New thinking: When do we deploy the kitchen sink? We are told that fighting COVID-19 is the moral equivalent to war. And right now, we don’t have any bullets that are FDA-approved. It’s hard to imagine some dog-faced GI in World War II hesitating to crack some Nazi’s skull with a kitchen sink if he had no other alternatives.

Old thinking: Early studies in China, where the outbreak began, and small subsequent studies showed indications that chloroquine could prove to be an effective treatment against the virus. However, a later Chinese study suggests no benefits from the treatment.

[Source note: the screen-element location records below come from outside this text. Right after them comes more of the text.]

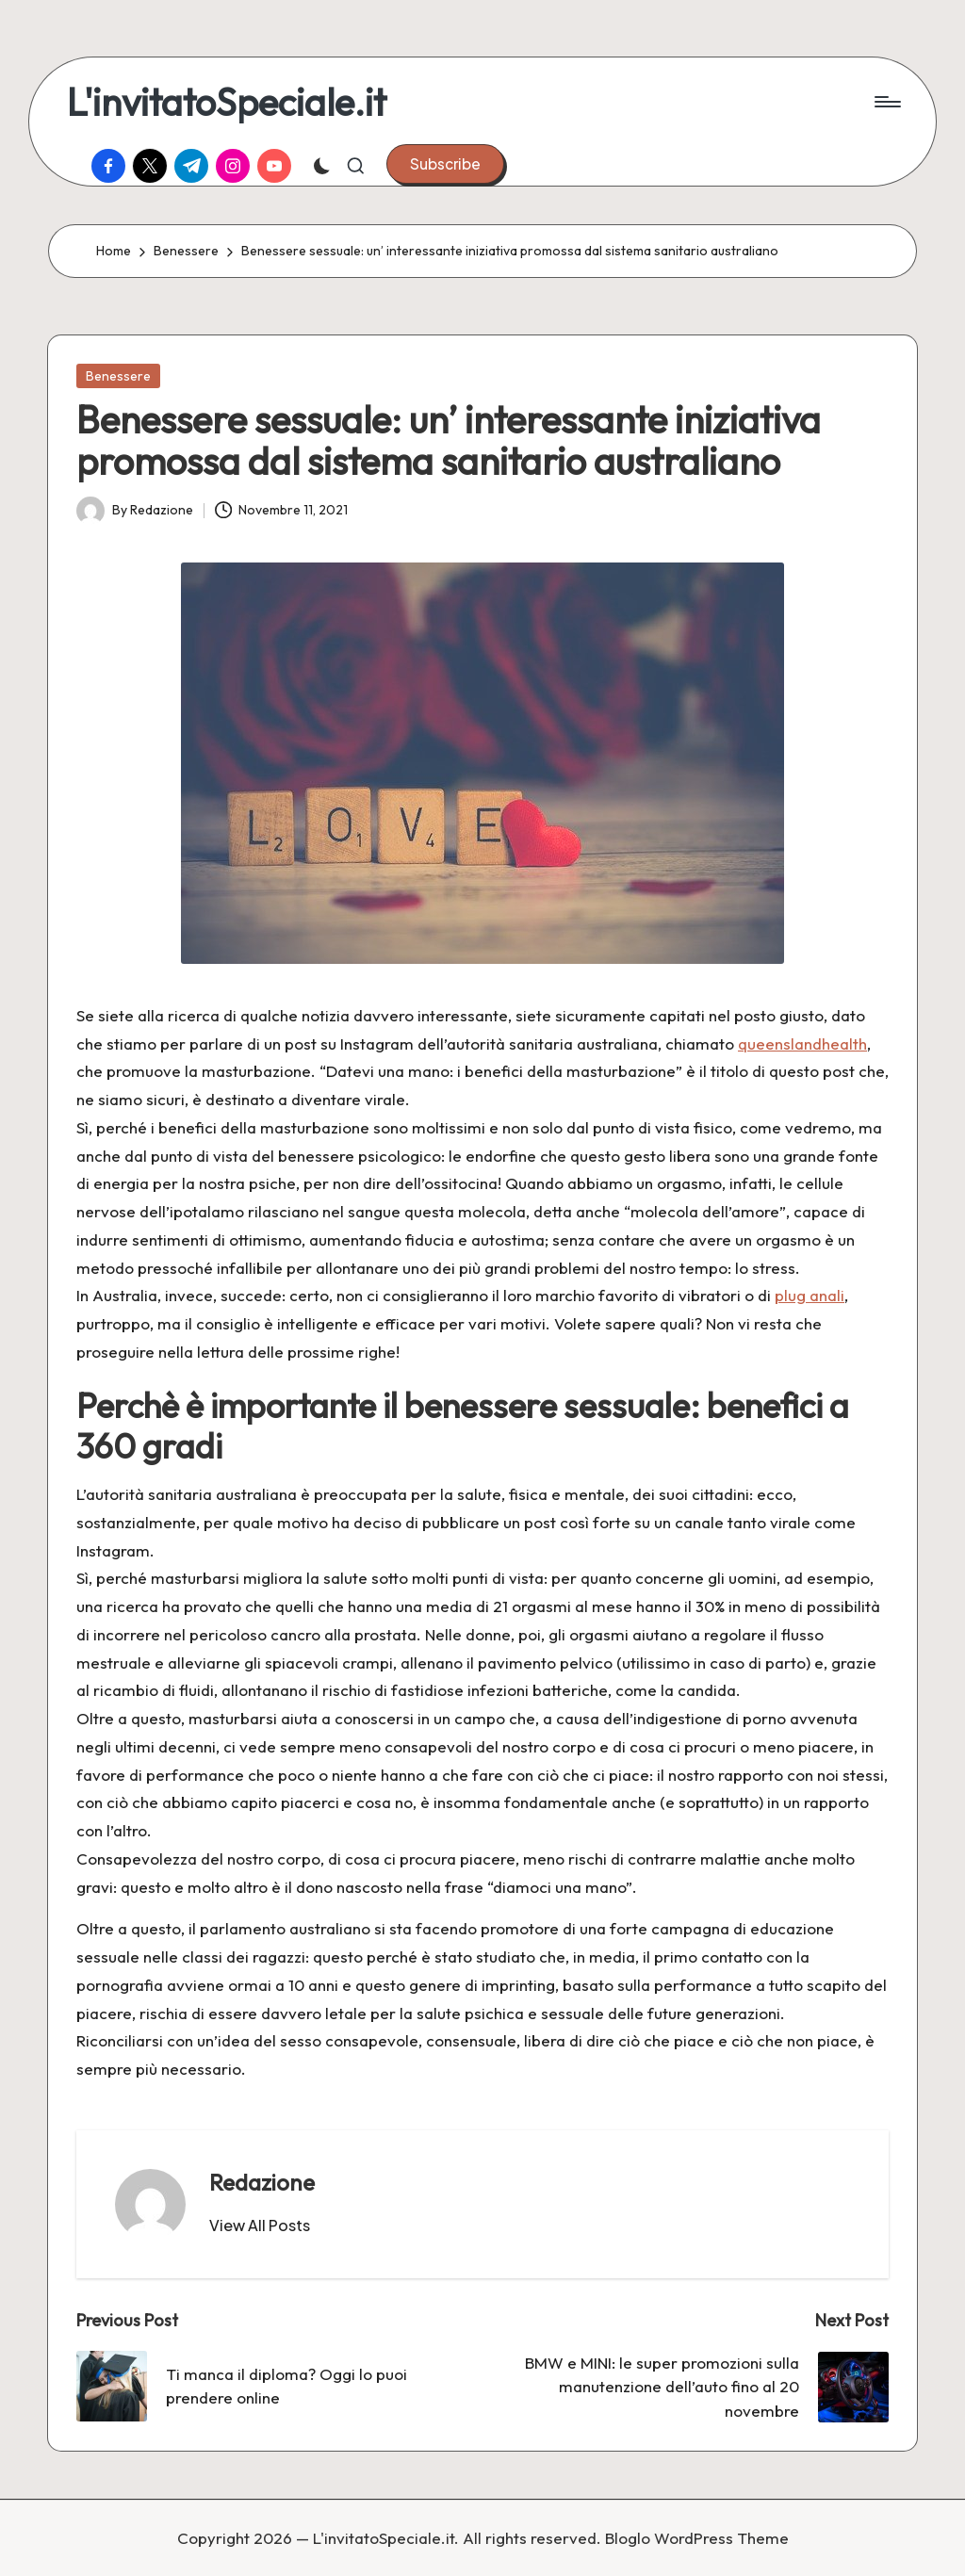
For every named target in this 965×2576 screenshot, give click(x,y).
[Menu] (886, 101)
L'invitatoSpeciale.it (226, 101)
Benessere (118, 375)
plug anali (809, 1295)
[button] (445, 164)
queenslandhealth (802, 1043)
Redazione (262, 2182)
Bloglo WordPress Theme (697, 2538)
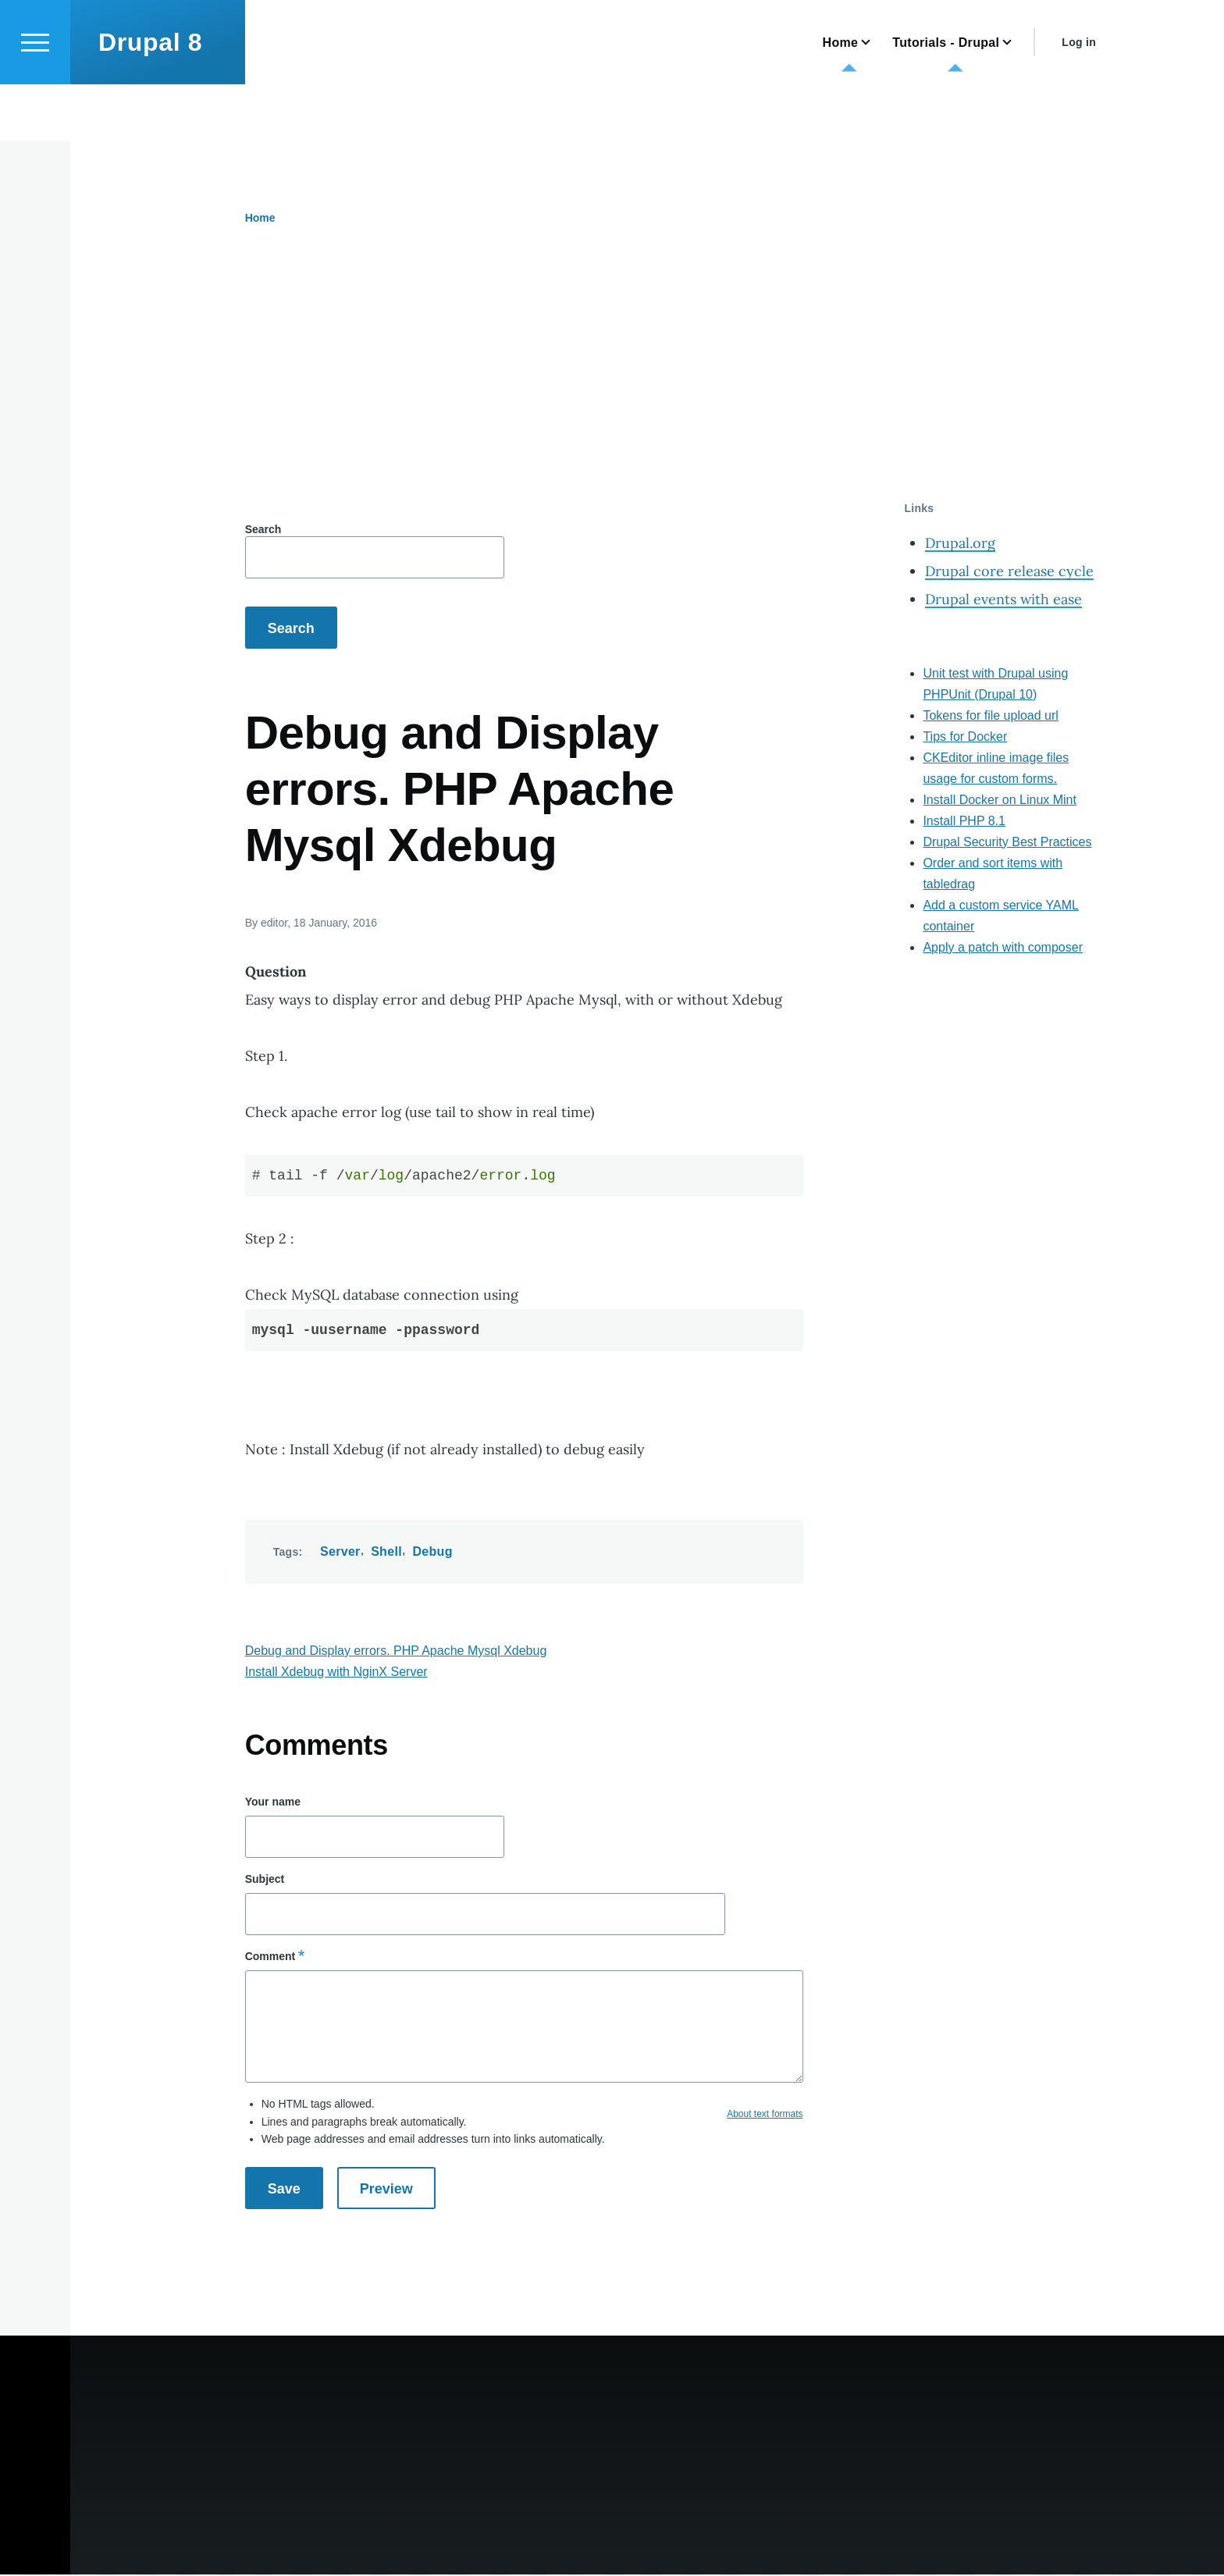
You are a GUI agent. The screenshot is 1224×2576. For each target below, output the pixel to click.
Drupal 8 (150, 98)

New thinking: It’s hard to put too much faith in much of anything coming out of China at this point. The totalitarian Chinese Communist Party early on clamped down on whistleblowers and dissenters who tried to warn the world about the potential deadly effects of COVID-19, apparently more concerned about its international image than stemming the worldwide pandemic. Since then, CCP officials have blamed the virus on some sort of Cold War-esque conspiracy by the United States. Other studies in France and South Korea have shown encouraging signs.

The Politico article couches the White House push for more investigation into the effectiveness of chloroquine as political meddling into the business of public health. This may or may not be true, probably depending more on your views of President Trump than on anything having to do with the effectiveness of the drugs. However, the story correctly notes that controlled clinical trials have been launched by the World Health Organization (WHO) and as of last week in New York State, the epicenter of the outbreak in the U.S. Neither the WHO nor just about any politician of note in New York is a fan of the President. So it is unlikely they buckled to any pressure from the president.

So the bottom line is that no one knows for sure yet whether chloroquine represents a new hope or a dead end in the fight against COVID-19. What is known is that we’d better find out pretty quickly because the death toll from the virus is rising sharply with no end in sight. The old way of thinking, even in normal times, is slow, cumbersome, and not always conclusive. It does not lend itself to a crisis.

The person who best articulated the new approach to determining whether chloroquine is worth a try in the real world is probably Dr. Anthony Fauci, director of the National Institute of Allergy and Infectious Diseases, who has become the face of the response to COVID-19 in the U.S. Fauci was asked last week whether he would try hydroxychloroquine if he was a doctor treating a patient in the real world.

“Yeah, of course, particularly if people have no other option,” Fauci said.

Mark Flatten is the National Investigative Journalist at the Goldwater Institute.